Professionals in the construction industry will be put under pressure to comply with the guidelines in an anti-corruption code that was issued this week.
A draft of the rules, which covers bribery, deception and fraud, has been published by the Society of Construction Law in an attempt to combat “widespread corruption” in the industry. The society is hoping trade associations will adopt the guidelines as part of their codes of membership.
Neill Stansbury, joint author of the report, entitled Anti-Corruption Code for Individuals in the Construction Industry, and a member of the anti-corruption league Transparency International, said: “Many surveys show that construction is the most corrupt sector internationally. Routine actions on construction projects are breaching criminal law. We believe corruption can be stopped as long as all industry stakeholders take action.”
The code highlights areas of common practice in the industry that breach criminal law. These include being “wilfully blind” to bribes accepted by a joint-venture partner; this offence carries a maximum sentence of seven years.

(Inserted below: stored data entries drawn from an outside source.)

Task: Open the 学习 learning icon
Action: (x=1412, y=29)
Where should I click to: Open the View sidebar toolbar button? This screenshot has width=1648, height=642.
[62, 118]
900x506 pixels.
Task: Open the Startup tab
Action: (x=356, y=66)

Another offence is for a client to invite additional project bids with the specifical intention of bringing pressure to bear on a favoured bidder to reduce its quotation.
The society wants trade associations to make compliance with the code a condition of membership.
Stansbury said the Crown Prosecution Service would make resources available to enforce the code if it received complaints that it had been breached.
He said: “There have not been many court cases on these issues in UK construction, which is probably because of a lack of reporting. The message from the CPS is that these actions are criminal, but that it lacks the resources to prosecute. However, if there were more complaints, they would have to make resources available.”